After so many decades of searching for a cure for cancer, new research suggests a solution might have been within our own natural immune system the whole time.
Angelika Amon, a biologist with the Massachusetts Institute of Technology in Boston, and colleague suggest exactly this in a study published in Developmental Cell. They report finding that cells with a high level of ‘chromosome mis-segregation’ – also known as ‘aneuploidy’ – elicit an innate immune response that results in their own cell-specific death.
If this response could be replicated in cancer cells, the researchers say, it might provide a mechanism for their successful elimination.
Aneuploidy occurs when chromosomes do not separate evenly during cellular division. This results in a chromosomal – and therefore genetic – imbalance in the cell. DNA damage, cellular stress, metabolic defect and alterations in gene dosage can also occur.
Many diseases and disorders have consequently been associated with aneuploidy – including 70–90% of cancer tumours. It has been suggested that alterations in gene dosage can lead to changes in cancer-driver genes, resulting in the erratic proliferation patterns seen in cancer cells.
Despite aneuploidy being confirmed as a hallmark of cancer, however, there is still debate over the exact link. Not all tumours show the same aneuploidy phenotype, and non-cancer sufferers with aneuploidy phenotypes, such as Down syndrome, tend to demonstrate lower chances of developing cancer, according to the Koch Institute for Integrative Cancer Research, with which Amon is also associated.
Most normal tissues do not demonstrate aneuploidy. Even mutations in chromosome-alignment proteins do not result in high numbers of aneuploid cells, according to research published in Molecules and Cells.
Thus the question is: what happens to the aneuploid cells?
A popular explanation has been a “p53-activated mechanism”, whereby the complex karyotype (or chromosomal arrangement) of an aneuploid cell activates the protein p53, which stimulates mitotic arrest and cell death.
Amon and her team, however, discovered this was not the case; rather, arrest and death was the result of an innate immune system response. Using live cell imaging and immunofluorescence, they observed chromosome mis-segregation through mutating chromosome alignment proteins and recorded the time to mitotic arrest. The p53 protein was activated regardless of chromosomes being mis-segregated.
Amon and her colleague investigated the level of DNA damage due to aneuploidy by analysing protein gamma-H2AX, which is found only during double-strand DNA breaks. Elevated levels were found in aneuploid cells, indicating significant DNA stress and damage due to chromosome mis-segregation. Immunofluorescence confirmed this was generating complex karyotypes. “These cells are in a downward spiral where they start out with a little bit of genomic mess,” Amon explains, “and it just gets worse.”
Additional gene analysis also indicated these cells had higher levels of innate immune cells compared to normal cells.

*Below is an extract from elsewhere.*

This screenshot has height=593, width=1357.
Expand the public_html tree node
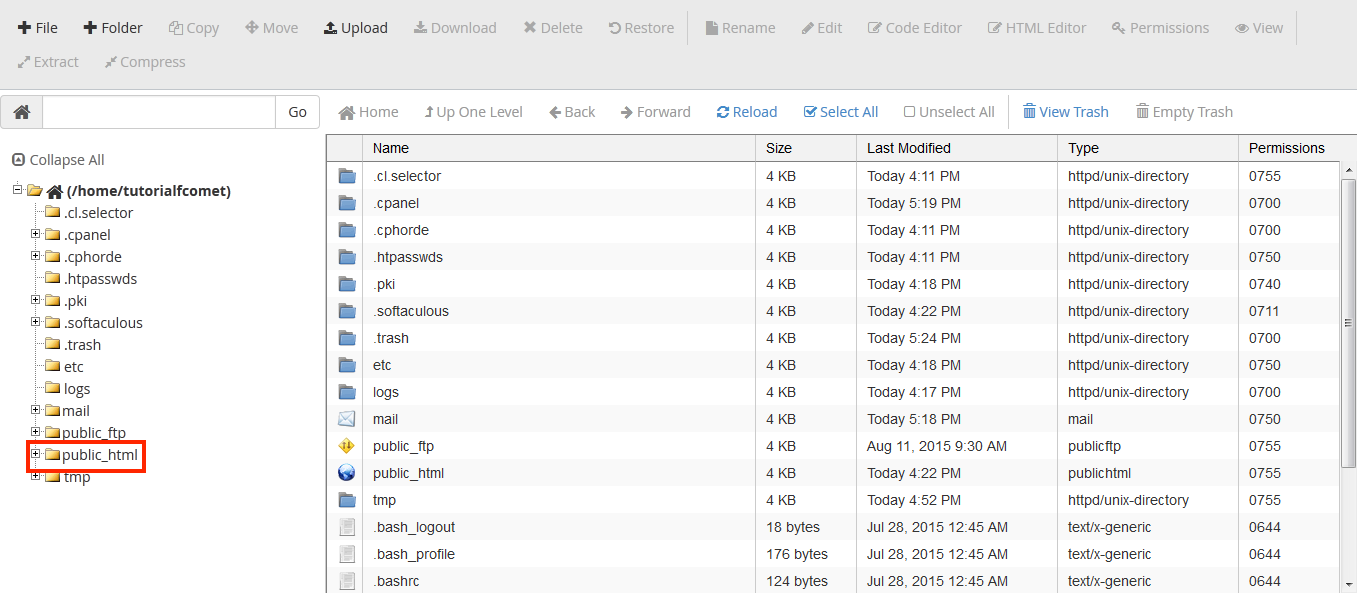click(x=36, y=455)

Re-exposing both normal and aneuploid cells to these factors confirmed that specific factors were acting to selectively destroy aneuploid cells – most commonly the natural killer cell NK92. It is believed this could be in response to signals from DNA damage, cellular stress or irregularities in protein levels.
So what does this mean with regards to finding the “cure to cancer”?
Cancer cells have found a way to evade this cellular culling strategy. If researchers can find a way to re-activate this mechanism in aneuploid cancer cells, cancer treatment could use a NK92-mediated elimination method instead of toxic and expensive radioactive therapy.
“We have really no understanding of how that works,” Amon concedes. “If we can figure this out, that probably has tremendous therapeutic implications, given the fact that virtually all cancers are aneuploid.”